En 1895, portant 20 livres de bagages chacun et laissant leur fille aux soins de nourrices, Fanny et William partirent à travers l’Espagne. Ils ont parcouru 2 800 milles et parcouru une distance moyenne de 45 milles par jour. Le voyage ne s’est pas déroulé sans incident, en partie parce que leurs bicyclettes étaient l’objet d’une immense curiosité. Une fois, après les avoir enfermés en bas et se coucher dans leur logement, ils ont été réveillés par un vacarme terrible provoqué par tous les villageois qui étaient entrés par effraction et se disputaient pour savoir qui devait les essayer en premier. Le matin, le guidon d’un cycle s’est avéré tordu et le frein a été endommagé. Fanny n’était pas très contente.  Par la suite, les ouvriers ont co-écrit un livre intitulé  » Sketches Awheel in Modern Iberia « , qui a donné le ton pour de futurs voyages : ensemble, ils parcourraient l’Algérie, l’Italie et l’Inde, enregistrant leurs observations en mots et en photographies et offrant des conférences aux institutions sur l’Europe.

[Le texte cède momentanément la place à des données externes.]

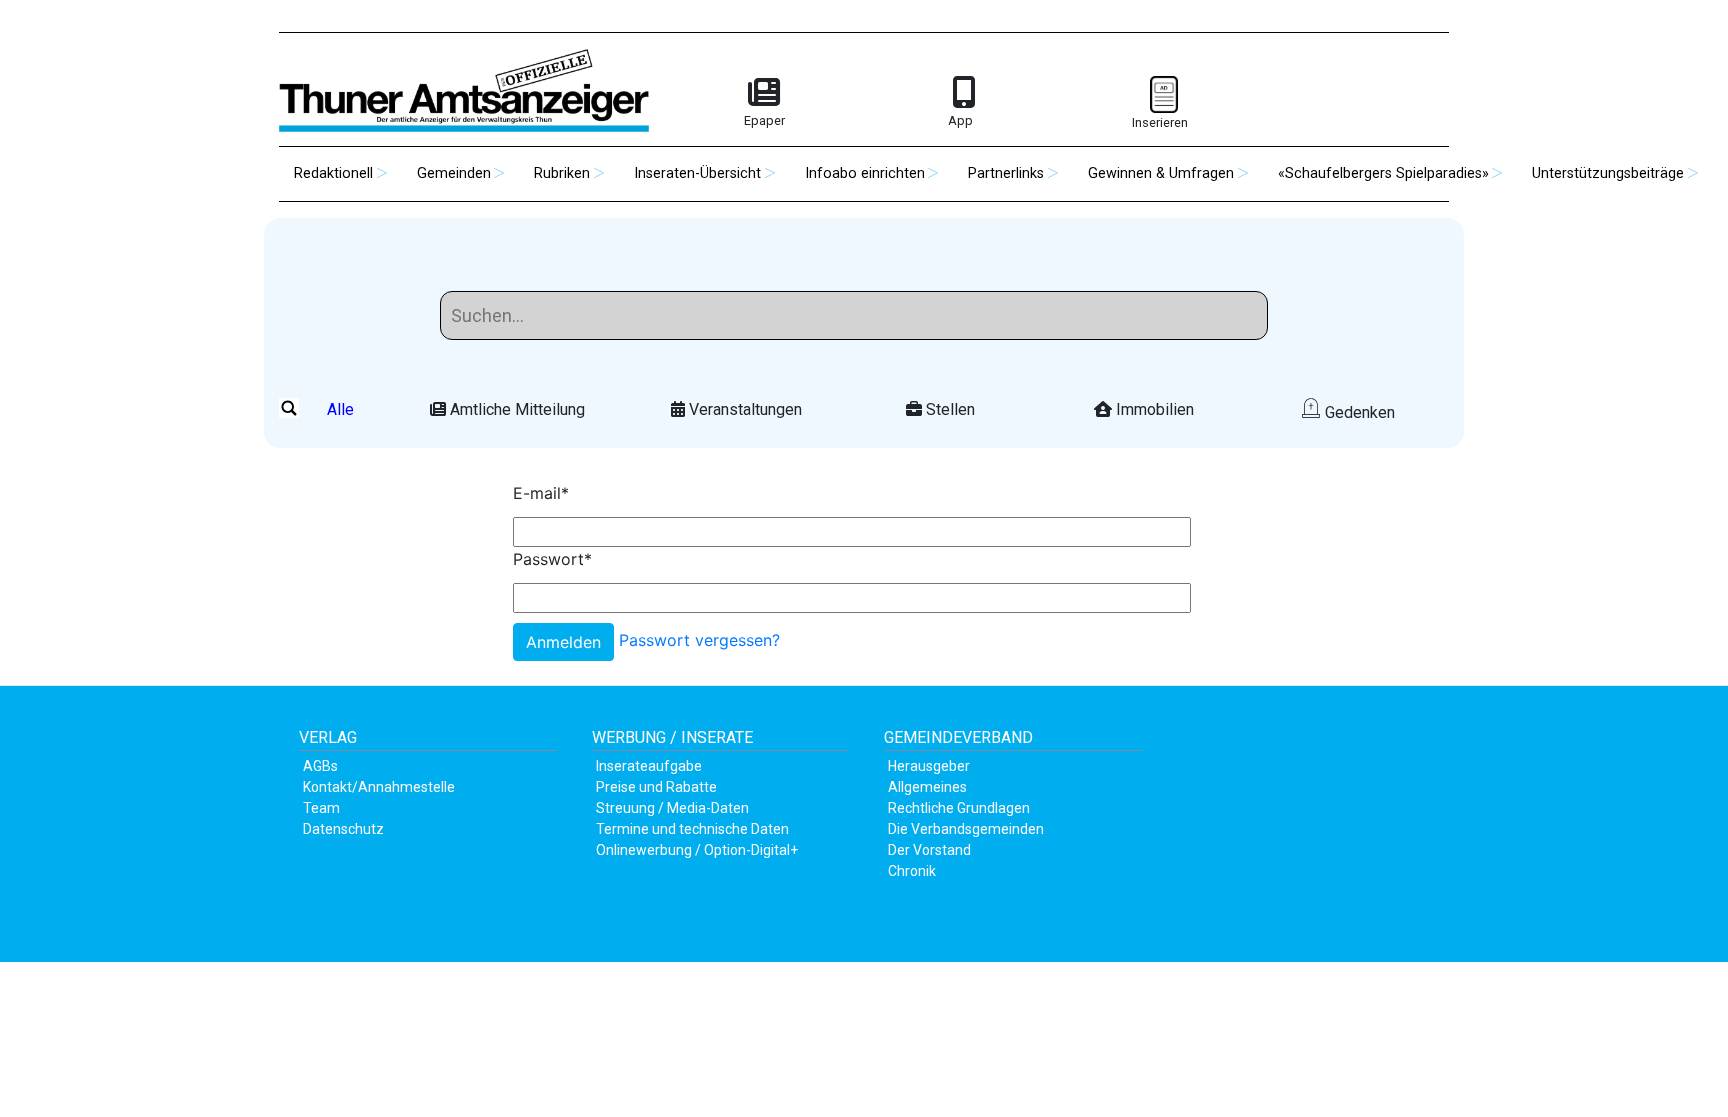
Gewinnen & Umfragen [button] (1161, 173)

Fanny a gravi le Mont Blanc et le Cervin, preuve indiscutable qu’une femme pouvait s’attaquer aux plus hauts sommets alpins. Ce n’était qu’une question de temps avant qu’elle ne pose les yeux sur l’Himalaya, et la révélation est venue lorsque les Ouvriers voyageaient à travers l’Inde en 1897. Poussée dans les contreforts frais par la chaleur intense de l’été, Fanny a aperçu les sommets lointains, scintillantes et immaculées et faisant signe, et dans la même seconde, elle voulut les escalader. Ce fut un moment décisif, mais les Workmans n’étaient rien sinon ingénieux. Ils abandonnent leurs vélos et engagent un guide de montagne suisse : Matthias Zurbriggen, l’un des plus talentueux de sa profession.  Si quelqu’un avait expliqué à Fanny le mal de l’altitude et tous les autres pièges de l’alpinisme himalayen, elle aurait peut-être écouté poliment mais on se demande si elle y aurait prêté beaucoup d’attention. En fait, on ne savait pas grand-chose à la fin des années 1800 sur les effets de la privation d’oxygène ou des engelures, et Fanny, vêtue de jupes épaisses et de bottes cloutées, ne devait pas être prise à la légère. En compagnie de son mari tout aussi intrépide, elle s’imaginait déjà triomphante sur la crête de sommets inconnus successifs.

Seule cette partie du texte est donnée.